Answer: Concentration of Cl⁻ in the final solution is 0.300 M
Step-by-step explanation:
To calculate : concentration of Cl⁻(aq) in the final solution is equal to moles of Cl⁻(aq) divide by the total volume of the solution.
i)So, number of moles of Cl⁻(aq) that are present in the HCl solution as:
moles of solute = molarity x volume (in liters)
moles of HCl = 1.00 M x 0.100 L = 0.100 moles of HCl
Since, HCl dissociates completely in water to form H⁺(aq) and Cl⁻(aq), Hence, 0.100 moles of Cl⁻(aq) present in the HCl solution.
ii) determine the number of moles of Cl⁻(aq) present in the NaCl solution.
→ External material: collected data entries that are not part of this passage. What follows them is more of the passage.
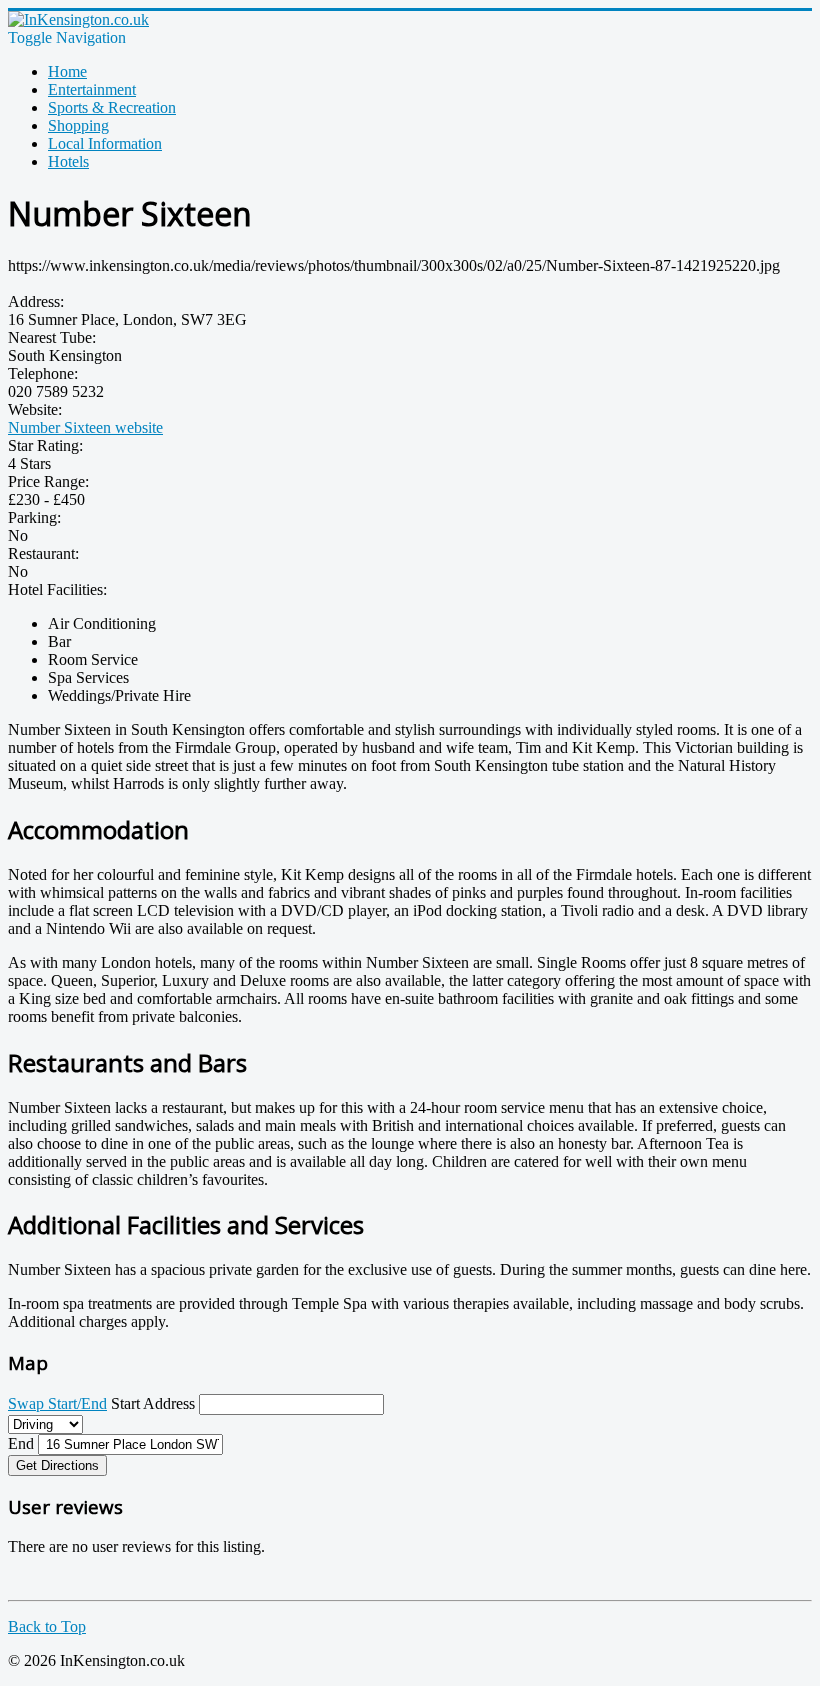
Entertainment (92, 89)
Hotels (68, 161)
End (21, 1443)
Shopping (78, 125)
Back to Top (47, 1626)
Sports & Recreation (112, 107)
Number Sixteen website (85, 427)
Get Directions (57, 1465)
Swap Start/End (57, 1403)
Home (67, 71)
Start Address (153, 1403)
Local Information (105, 143)
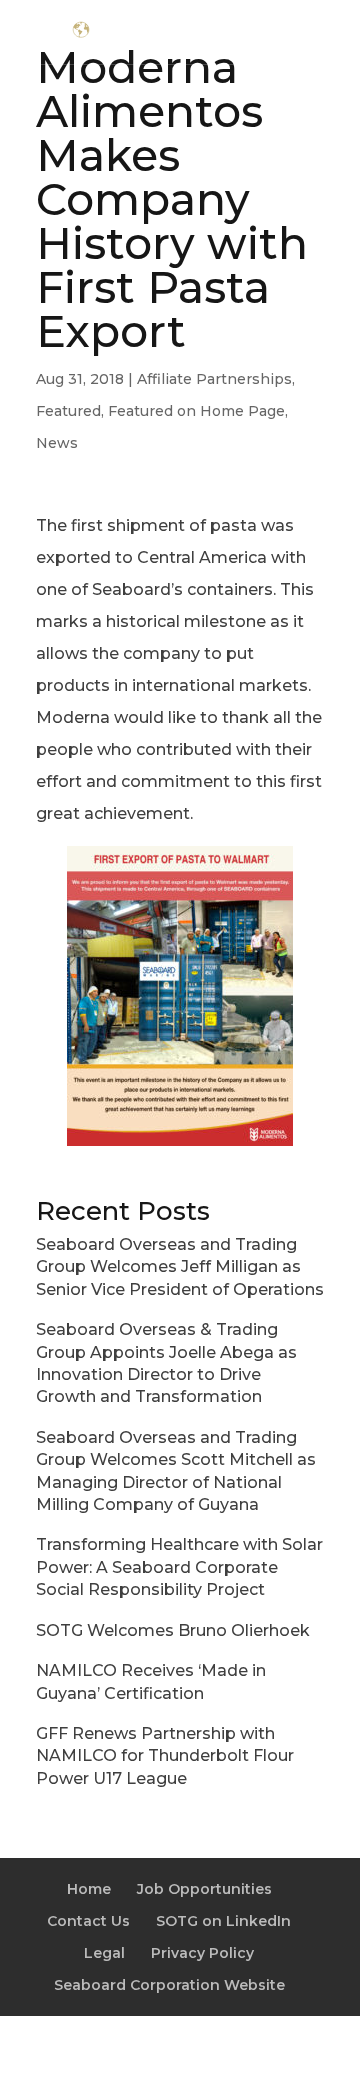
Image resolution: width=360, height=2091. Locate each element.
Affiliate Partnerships (214, 379)
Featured (68, 411)
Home (89, 1889)
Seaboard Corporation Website (169, 1985)
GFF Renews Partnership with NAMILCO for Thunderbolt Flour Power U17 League (165, 1756)
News (57, 443)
Since, NaCl dissociates to form Na⁺(aq) and Cl⁻(aq), we have:
moles of NaCl = 2.00 M x 0.100 L = 0.200 moles of NaCl
Hence, moles of Cl⁻(aq) = 0.200 moles of NaCl
So, the total number of moles of Cl⁻(aq) in the final solution is:
moles of Cl⁻(aq) = 0.100 moles of HCl + 0.200 moles of NaCl = 0.300 moles of Cl⁻(aq)
As we know, concentration of Cl⁻(aq) = moles of Cl⁻(aq) / total volume
given Total volume = 1.00 L
Hence, concentration of Cl⁻(aq) = 0.300 moles / 1.00 L = 0.300 M
Therefore, the concentration of Cl⁻(aq) in the final solution is 0.300 M.